つまりキオンとトリスタンは従兄弟同士ということになります。上官と部下という関係の下に、もともと血のつながりがあったわけです。あの距離の近さには一応の下地があると考えていいでしょう。
もっとも、作中で「従兄弟です」と説明される場面があるわけではありません。両親の設定と前作の王家の関係を足し算して出てくる関係なので、断定するには材料が2段必要になります。
三歳と九歳で二度さらわれた過去

キオンの人格を語るうえで外せないのが、特別番外編「キオンの受難」です。マガポケで2023年6月7日に公開された1話で、本編の話数とは別枠の読み切りですね。
ここで描かれるのが、キオンが3歳のときに魔術師ビビアンにさらわれた事件。13年前の出来事として語られます。
誘拐は一度では終わりません。9歳ごろに自力で逃げ出したキオンは、森でジェイドとイゾルデに出会います。先に知り合っていた2人に、あとからキオンが加わる形なんですね。
ところがビビアンは、再びキオンを連れ去ります。助けに入ったジェイドとイゾルデもろとも、3人そろって命を落としかけた。この二度目が、キオンという人物の分岐点になります。

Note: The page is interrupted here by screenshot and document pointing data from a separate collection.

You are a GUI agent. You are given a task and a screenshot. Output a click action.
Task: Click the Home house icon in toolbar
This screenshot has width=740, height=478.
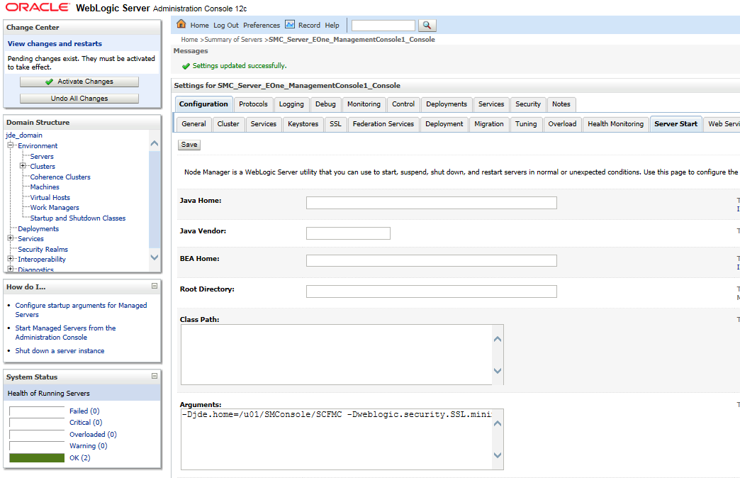(181, 25)
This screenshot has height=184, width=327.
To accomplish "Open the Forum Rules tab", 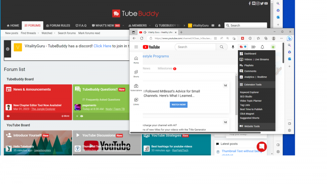I will 58,25.
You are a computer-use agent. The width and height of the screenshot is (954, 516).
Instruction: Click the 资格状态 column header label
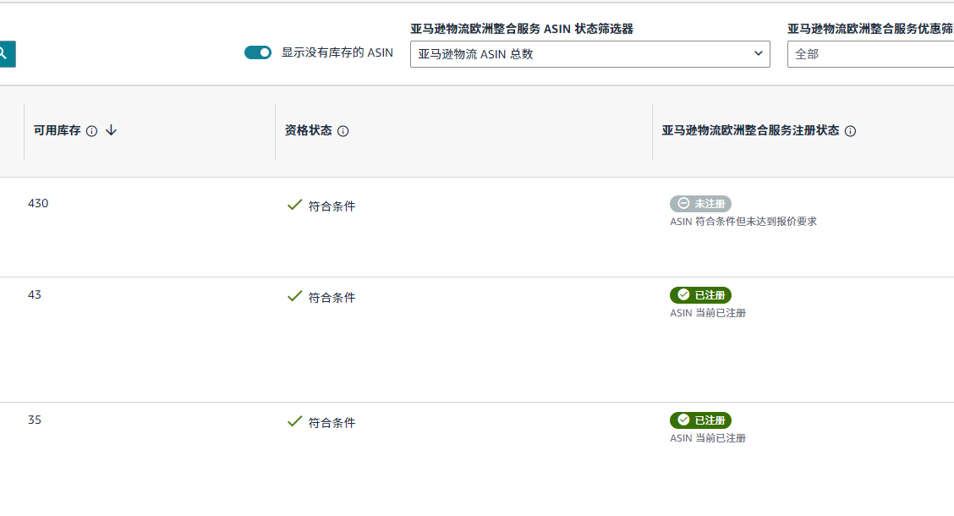point(308,131)
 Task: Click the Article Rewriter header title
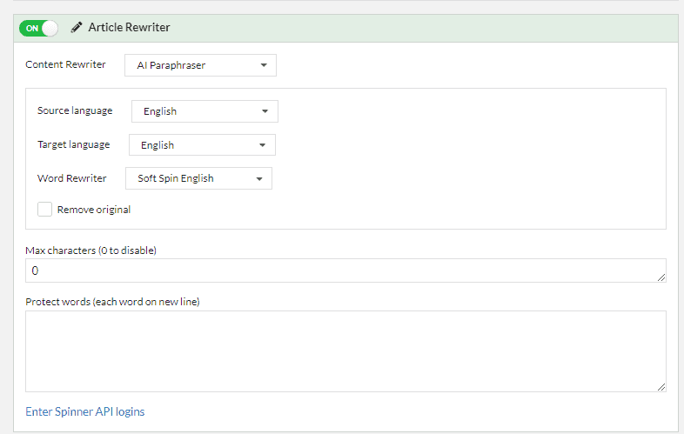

番外編は単発の読み切りなので、本編だけ追っていると素通りしやすい話ですね。通しで読み直すなら、黙示録の四騎士の電子版一覧で自分が止まっている巻を確かめておくと戻りやすいですよ。
トリスタンへの忠誠が生まれた瞬間

3人が死にかけたその場に現れたのが、トリスタンでした。彼が助けに入ったことで、キオンは生き延びます。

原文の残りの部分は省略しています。